September 8, 2009
Environment Minister Jim Prentice has recently expressed serious concerns about sewage pollution across Canada. In the July-August 2009 issue of Policy Options, Prentice called Victoria’s sewage pollution “one of the most pressing and contentious situations in the country.”
Prentice again focussed on sewage in a speech in August. He challenged the myth “that Canadians are good stewards of our water resources.” He turned his attention to the 4,000-plus wastewater systems in Canada, saying, “perhaps the most important way in which we can help improve the water quality of Canada’s rivers and lakes is to work with the provinces and municipalities to address wastewater.”
Prentice announced that the new Canadian Wastewater Strategy – setting national performance standards, timelines, and monitoring and reporting requirements – will be implemented through regulations under the Fisheries Act, due to be published for review in December 2009 and finalized in 2010. He vowed to enforce the strategy “with the powers of the Fisheries Act to protect the health of Canadians and the environment.”
The government’s purported commitment to cleaning up sewage polluting by enforcing the Fisheries Act seems to conflict with recent actions it has taken on the West Coast. In two cases in the last two years, the government has stayed charges laid under the Act by citizens determined to clean up sewage pollution.

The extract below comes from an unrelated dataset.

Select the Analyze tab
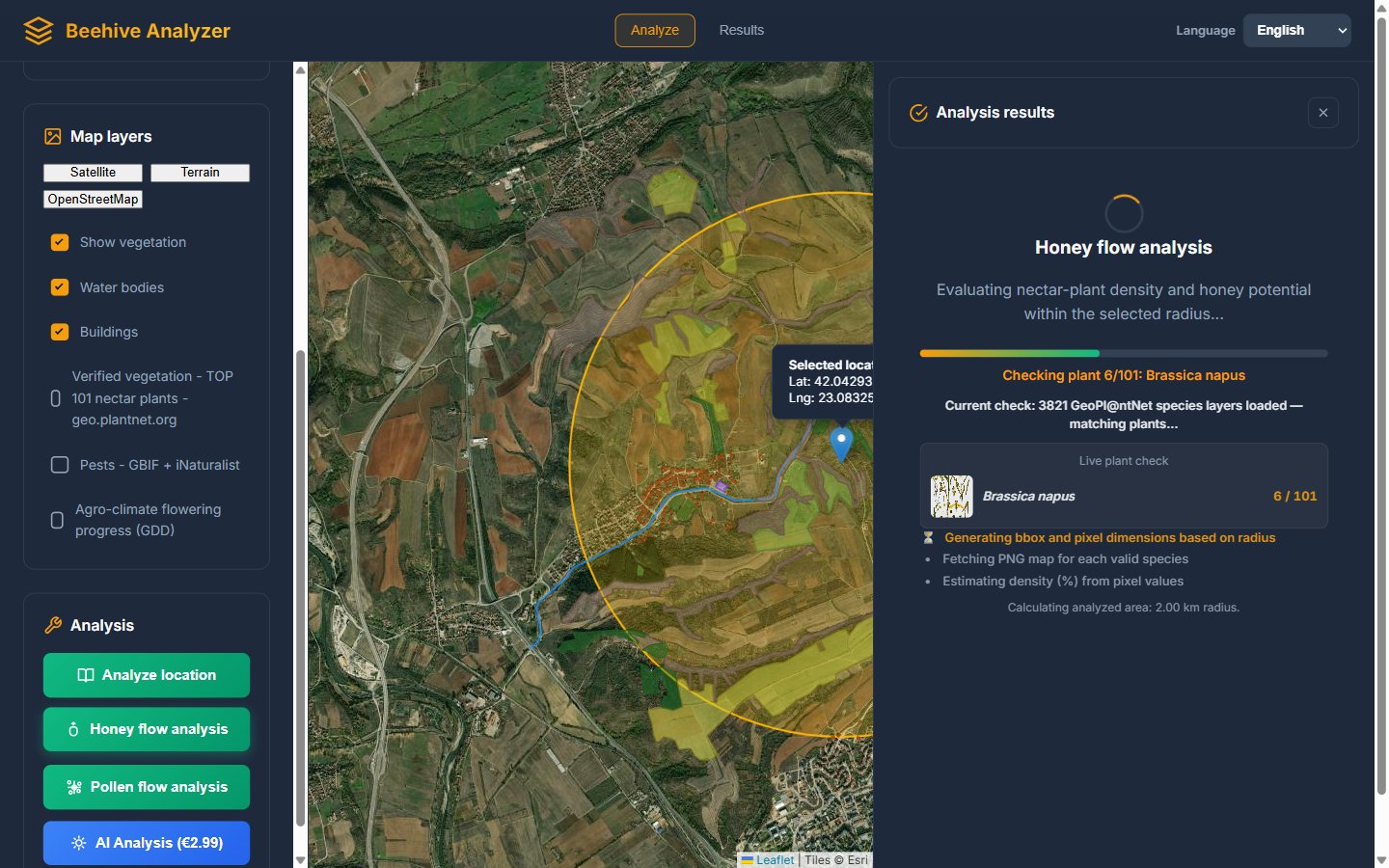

Some background: In August 2006, environmentalists launched a private prosecution against the Greater Vancouver Regional District and the Province of British Columbia, claiming that toxic discharges from West Vancouver’s Lions Gate sewage treatment plant violated the Fisheries Act. In December 2006, they laid another charge, this time concerning Richmond’s Iona sewage plant. Both plants use only primary treatment, which reduces the BOD by less than 40 percent (BOD, or biological oxygen, demand refers to the oxygen used by microorganisms that break down organic matter in the effluent) and removes few of the heavy metals, PCBs, pesticides or other toxic substances. Vancouver doesn’t plan on upgrading the Iona and Lions Gate plants to secondary treatment until 2020 and 2030 respectively. In laying charges, environmentalists asked that the upgrades be completed by 2013.
What happened next calls into question the federal government’s commitment to solving Canada’s sewage problems: In October 2007, the government stayed the pollution charge concerning the Lions Gate plant. And in November 2008, it ordered the provincial court to end the prosecution related to the Iona plant.
Last month, Jim Prentice told his audience, “I do not think there are many priorities that can be higher than the need for clean water.” Allowing citizens to exercise their rights under the Fisheries Act is an important way to help Canadians achieve this goal.